## Aim of the task:
Everything from the line with "This screenshot has height=497, width=1150." through the end of the entries must be transcribed exactly; no other lines belong in the answer.

## Material to process:
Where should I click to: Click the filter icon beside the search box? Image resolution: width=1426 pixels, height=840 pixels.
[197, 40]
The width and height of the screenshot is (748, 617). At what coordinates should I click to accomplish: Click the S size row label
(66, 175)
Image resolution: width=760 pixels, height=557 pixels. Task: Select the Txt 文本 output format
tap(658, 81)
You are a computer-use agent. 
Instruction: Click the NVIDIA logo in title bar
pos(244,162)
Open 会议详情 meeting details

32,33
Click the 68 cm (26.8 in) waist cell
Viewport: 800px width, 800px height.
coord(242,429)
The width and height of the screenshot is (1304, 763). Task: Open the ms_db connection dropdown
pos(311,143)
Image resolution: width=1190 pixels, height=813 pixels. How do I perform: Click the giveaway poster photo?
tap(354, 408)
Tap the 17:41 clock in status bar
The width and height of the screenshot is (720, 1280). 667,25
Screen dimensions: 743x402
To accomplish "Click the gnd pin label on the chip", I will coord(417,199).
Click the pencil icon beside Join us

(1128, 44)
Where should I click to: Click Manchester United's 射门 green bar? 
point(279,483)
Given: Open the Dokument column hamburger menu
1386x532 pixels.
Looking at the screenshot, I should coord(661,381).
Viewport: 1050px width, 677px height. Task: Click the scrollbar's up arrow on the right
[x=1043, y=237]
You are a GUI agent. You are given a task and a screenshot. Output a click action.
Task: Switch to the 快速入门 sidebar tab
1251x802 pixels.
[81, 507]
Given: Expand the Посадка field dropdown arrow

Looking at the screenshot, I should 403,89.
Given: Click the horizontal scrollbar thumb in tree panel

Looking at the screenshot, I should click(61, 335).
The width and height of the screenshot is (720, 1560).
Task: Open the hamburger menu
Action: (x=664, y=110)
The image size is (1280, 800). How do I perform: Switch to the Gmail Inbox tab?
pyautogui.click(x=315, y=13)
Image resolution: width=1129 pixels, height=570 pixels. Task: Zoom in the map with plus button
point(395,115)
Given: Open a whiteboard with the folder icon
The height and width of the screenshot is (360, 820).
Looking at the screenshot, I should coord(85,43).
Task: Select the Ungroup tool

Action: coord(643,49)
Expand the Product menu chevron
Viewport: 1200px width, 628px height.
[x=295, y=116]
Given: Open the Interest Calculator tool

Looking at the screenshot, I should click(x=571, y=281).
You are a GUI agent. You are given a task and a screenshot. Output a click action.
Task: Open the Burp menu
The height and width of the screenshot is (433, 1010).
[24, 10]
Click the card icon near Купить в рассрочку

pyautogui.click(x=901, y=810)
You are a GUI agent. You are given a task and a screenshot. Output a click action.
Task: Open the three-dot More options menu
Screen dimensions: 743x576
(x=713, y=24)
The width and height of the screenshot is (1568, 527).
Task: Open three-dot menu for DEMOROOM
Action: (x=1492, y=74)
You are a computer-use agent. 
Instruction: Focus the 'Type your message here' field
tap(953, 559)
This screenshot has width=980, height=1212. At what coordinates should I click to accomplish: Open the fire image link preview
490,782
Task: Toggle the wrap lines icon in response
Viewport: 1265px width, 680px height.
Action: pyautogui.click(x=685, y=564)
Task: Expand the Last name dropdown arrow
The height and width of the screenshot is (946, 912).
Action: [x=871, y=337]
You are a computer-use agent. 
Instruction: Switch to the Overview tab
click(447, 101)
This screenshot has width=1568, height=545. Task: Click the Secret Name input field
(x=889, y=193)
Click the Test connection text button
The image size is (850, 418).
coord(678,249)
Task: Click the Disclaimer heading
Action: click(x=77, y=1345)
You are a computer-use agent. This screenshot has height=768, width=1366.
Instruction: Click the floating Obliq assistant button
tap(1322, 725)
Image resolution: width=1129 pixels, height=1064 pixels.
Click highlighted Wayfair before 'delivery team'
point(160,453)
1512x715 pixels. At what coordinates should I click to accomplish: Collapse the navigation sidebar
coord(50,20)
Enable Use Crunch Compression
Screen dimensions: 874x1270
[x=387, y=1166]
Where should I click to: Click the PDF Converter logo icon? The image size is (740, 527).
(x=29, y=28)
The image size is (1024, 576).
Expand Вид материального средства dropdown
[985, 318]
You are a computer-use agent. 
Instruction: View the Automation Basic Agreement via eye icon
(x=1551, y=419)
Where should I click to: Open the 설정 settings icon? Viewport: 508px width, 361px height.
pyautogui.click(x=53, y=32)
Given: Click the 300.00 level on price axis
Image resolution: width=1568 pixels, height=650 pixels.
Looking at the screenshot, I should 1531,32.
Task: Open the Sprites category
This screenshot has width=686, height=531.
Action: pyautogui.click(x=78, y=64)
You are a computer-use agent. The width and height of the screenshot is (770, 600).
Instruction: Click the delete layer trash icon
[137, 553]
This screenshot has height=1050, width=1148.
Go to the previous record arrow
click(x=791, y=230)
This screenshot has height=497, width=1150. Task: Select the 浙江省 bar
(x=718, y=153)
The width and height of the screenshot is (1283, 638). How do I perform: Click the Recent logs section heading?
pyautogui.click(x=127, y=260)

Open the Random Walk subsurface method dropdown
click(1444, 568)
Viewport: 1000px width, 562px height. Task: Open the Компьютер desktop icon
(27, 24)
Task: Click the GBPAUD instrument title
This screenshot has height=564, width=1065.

## Solution:
This screenshot has height=497, width=1150. Task: Select the 浙江省 bar
(x=718, y=153)
The width and height of the screenshot is (1283, 638). How do I perform: Click the Recent logs section heading?
pyautogui.click(x=127, y=260)

Open the Random Walk subsurface method dropdown
click(1444, 568)
Viewport: 1000px width, 562px height. Task: Open the Компьютер desktop icon
(27, 24)
Task: Click the GBPAUD instrument title
This screenshot has height=564, width=1065.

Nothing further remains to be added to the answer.